More than 600 community members came out for the Grand Opening of the Farmer’s Market Place at 2846 Main St. in Morgantown on Oct. 27.
“I am so pleased with the outpouring of support, encouragement, and kindness from all the locals. People came from all over, Morgantown, Elverson, Honey Brook, Reading, Gap, Pottstown and more. We did no advertising, just social media and word of mouth,” said market owner Pamela Van der Laan as she buzzed around greeting people with smiles, hugs and high fives as the community came out to shop and eat at this new gathering place.
A drug and alcohol therapist for 38 years, her dream was to go into business and give back to the community through “family wholesomeness.”
Folks waited in the parking lot for the doors to open at 9 a.m. Wednesday, Thursday and Friday of that week then came out for Saturday’s Door Buster followed by a steady Sunday. They are open until 6 p.m.
“They greet you when you come in and say goodbye when you leave,” said Linda Jacobs of Morgantown. “This is your friendly neighborhood market.”
Her husband, Roger, nods in agreement while ordering lunch at Mad Anthony’s of Morgantown, a family owned and operated butcher and deli.
“It was so busy I was butchering meat as customers were ordering,” said Mad Athony’s owner Joe Magazzolo. “Everything was moving so fast. We sold out of ribs, steaks. People bought steaks one day and the next day they or their friends came back to buy more.”
Magazzolo gave up a 25-year executive chef position to spend more time with his wife and kids; they all work there as part of the business. His partner Craig Redden Craig, father of seven, runs the Mobile Mess Hall.
“Craig painted the vision and I bought into it. This is dynamic, a dream come true, two families now one big family thanks to this,” said Magazzolo.
The smell of Nan’s chicken corn noodle soup wafted through the air from Two Sister’s Café. Van der Laan and her sister Kathy Bernard made their Nan’s signature soup they grew up on. Sister’s Café also serves children’s favorites like hot dogs and soft pretzels.
“We wanted to feel what we grew up with. Something was missing in this area for a long time,” said Bernard.
Music was in the air as Johnny Cash Barnett played guitar and sang. A local regular at local parades, events and bars for 35 years he played Johnny Cash’s “Folsom Prison Blues” followed by Merle Haggard, George Jones, and Alan Jackson favorites.
“The parking lot was jammed when I got here,” said Raul the Produce Guy at Promised Land Produce. “I sold out of some things by Saturday afternoon.”
Promised Land Produce carries locally grown and organic produce.
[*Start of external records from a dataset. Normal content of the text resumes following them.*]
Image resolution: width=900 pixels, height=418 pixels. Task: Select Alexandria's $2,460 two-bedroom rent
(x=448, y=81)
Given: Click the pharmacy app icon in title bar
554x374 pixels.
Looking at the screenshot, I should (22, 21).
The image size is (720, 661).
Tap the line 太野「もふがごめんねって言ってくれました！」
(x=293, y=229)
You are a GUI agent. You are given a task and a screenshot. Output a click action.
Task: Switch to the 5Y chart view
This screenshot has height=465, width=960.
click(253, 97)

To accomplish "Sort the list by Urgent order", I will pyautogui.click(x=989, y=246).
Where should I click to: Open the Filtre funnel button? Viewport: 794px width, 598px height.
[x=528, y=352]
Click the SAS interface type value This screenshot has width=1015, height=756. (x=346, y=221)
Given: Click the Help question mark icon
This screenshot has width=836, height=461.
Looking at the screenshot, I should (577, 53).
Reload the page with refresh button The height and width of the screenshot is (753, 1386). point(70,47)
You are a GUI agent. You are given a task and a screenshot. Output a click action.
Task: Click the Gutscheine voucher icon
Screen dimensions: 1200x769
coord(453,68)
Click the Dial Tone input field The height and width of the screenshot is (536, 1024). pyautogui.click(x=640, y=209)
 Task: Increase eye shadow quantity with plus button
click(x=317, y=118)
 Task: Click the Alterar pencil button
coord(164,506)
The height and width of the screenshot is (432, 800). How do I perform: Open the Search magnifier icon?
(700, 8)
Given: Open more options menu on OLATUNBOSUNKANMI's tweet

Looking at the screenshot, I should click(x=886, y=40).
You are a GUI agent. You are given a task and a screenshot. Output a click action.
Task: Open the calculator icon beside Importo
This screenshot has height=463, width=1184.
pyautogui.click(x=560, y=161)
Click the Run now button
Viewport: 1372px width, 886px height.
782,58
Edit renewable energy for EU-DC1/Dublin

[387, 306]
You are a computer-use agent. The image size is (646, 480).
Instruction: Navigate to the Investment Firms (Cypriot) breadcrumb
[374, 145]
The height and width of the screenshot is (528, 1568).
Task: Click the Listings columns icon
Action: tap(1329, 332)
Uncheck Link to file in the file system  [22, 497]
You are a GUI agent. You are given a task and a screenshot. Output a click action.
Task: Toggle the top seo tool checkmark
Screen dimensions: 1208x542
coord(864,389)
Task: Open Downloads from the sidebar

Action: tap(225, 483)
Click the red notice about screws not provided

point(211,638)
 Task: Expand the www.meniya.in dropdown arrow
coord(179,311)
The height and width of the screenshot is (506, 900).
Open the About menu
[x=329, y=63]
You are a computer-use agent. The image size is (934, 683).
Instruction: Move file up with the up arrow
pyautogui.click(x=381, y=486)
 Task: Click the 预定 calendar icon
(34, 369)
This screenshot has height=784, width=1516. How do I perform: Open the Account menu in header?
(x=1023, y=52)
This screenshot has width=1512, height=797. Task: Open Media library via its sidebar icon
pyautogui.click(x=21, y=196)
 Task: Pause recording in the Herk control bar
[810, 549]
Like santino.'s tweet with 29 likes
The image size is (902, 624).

Limes and lemons colored his table along with home grown potatoes, onions and fruits.
At Ed’s Book Nook, owner Ed Kurtz, his wife Helen and friend Barbara Crockett offered up a blessing. Kurtz is a former teacher and principal at Morgantown’s Conestoga Christian School. A pastor at Living Water Fellowship for 41 years, he ministered with his wife all their lives. Currently, the Director of Torch Community Center, Kurtz said, “I want people to read good books including the inspiring and spiritual. This is a place for fellowship.”
Things were hopping at Froggy’s Entertainment Arcade and Redemption Center. Caleb Richards, son of owner Carey Granger, was attending to the machines with lights flashing as kids cashed in their tickets for candy, trinkets and toys.
Jerry Hall of Honey Brook brought his grandchildren to play arcade games. They won 400 tickets from the Sponge Bob machine cashing them in for goodies.
“I am out every morning. This is now my regular stop. I love the steaks, the hoagies, the people, and the market,” he said.
Eclectic Soul Fusion serves Southern comfort food, mixing food from different cultures and fusing them for signature dishes such as Southern Mac and Cheese, Baked Jerk Salmon Alfredo and all flavors of homemade pound cake on the ever-changing and unique menu.
Momma Donna’s Bake Shop features all-natural ingredients, no colorings or preservatives. Black bottom shoofly pie, banana bread, pastries and pies that change with the season is what Donna Morrisey is known for.
Lisa Hart of Morgantown offers Amish crafts, plants and fairy gardens at A Work of Hart.
These were just a few of the stands at the market.
Van der Laan summed it up. The market was her childhood escape.
“I would cash in my soda bottles, ride my bike to the old farmer’s market and buy my penny candy. Back home in a sometimes crazy life, Nan would make her homemade soup and for all meals, we would gather around the table.”
Van der Laan encourages people to put down their phones, let kids play the old fashioned arcade games while you shop. Then all eat lunch or dinner with family and friends at one of the many picnic tables.